To add a logical volume:

  • Select the ‘+”’button
  • Set the mount point and size in the pop-up
  • On the right panel

– Change device type to LMV
– Select the ‘Modify’ button to change the volume group name (first time only)
– Set the logical volume name in the ‘Label’ text box
– You will need to scroll down (even though there is no scroll bar), and select the ‘Update Settings’ button in order to save your settings

  • Lather, rinse, and repeat, to set all of the filesystems

– Set ‘/’ last and simply use the remaining space for it. That is why it is technically 24.99 GB

When you hit the ‘Done’ button on this configuration item, there will be a dialog box to confirm that you want to make the changes.

Software Selection
In this example, a minimal installation with debugging tools was selected.
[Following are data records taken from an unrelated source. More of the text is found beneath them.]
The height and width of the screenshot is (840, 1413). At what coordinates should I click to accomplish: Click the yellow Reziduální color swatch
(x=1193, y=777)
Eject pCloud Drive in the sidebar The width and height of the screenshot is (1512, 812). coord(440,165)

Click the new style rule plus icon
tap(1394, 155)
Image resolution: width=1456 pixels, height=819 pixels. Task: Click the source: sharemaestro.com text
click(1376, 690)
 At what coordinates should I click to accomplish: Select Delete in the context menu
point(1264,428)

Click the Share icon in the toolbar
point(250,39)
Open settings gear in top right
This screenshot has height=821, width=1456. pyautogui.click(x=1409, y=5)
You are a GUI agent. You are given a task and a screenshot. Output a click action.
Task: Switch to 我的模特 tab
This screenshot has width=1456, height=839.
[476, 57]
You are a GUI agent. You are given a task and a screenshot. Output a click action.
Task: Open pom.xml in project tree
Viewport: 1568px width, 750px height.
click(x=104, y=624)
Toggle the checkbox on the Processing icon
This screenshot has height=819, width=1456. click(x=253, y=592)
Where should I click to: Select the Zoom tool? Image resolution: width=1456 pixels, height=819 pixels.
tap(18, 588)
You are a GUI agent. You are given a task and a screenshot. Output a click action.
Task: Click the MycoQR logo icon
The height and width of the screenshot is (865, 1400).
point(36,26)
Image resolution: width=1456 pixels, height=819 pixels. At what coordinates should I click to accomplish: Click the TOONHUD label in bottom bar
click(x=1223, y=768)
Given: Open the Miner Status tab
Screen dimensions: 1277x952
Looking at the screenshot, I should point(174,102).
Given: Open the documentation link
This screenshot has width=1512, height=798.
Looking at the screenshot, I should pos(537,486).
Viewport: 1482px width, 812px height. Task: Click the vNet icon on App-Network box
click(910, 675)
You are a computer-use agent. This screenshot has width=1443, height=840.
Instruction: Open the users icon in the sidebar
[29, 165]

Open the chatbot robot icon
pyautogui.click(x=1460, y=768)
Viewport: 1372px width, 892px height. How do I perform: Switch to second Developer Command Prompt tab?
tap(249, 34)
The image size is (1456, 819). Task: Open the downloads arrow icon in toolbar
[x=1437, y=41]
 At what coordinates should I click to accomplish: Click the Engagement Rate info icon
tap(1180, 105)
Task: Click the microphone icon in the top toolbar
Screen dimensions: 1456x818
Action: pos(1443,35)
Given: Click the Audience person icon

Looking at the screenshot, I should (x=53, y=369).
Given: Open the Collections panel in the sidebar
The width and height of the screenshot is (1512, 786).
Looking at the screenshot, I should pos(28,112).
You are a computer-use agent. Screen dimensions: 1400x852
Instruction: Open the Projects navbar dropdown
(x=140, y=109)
This follows the basic best practice of only installing what you absolutely need. The SQL Server installation should then add any of its dependencies.

While not exactly a direct correlation, you can think of a minimal installation as a Windows Core installation. You only get what Linux needs to run, so no GUI. You will likely add your own packages over time, so keep track of what you add for the next install.

Finishing Up
Scroll down on the main screen and select the ‘Begin Installation’ button, and a few more configuration items pop up.

Select ‘Root Password’ (for what is hopefully an obvious reason). Optionally, you can choose to add a user at this point. Personally, I prefer to do this at the command line after installation is complete.

Once all of the packages have been installed, the installer will ask you to reboot by hitting the ‘Reboot’ button in the lower right corner. Once the reboot is complete, you are ready to log in and get started with the next steps, which will be described in part three of this series coming soon.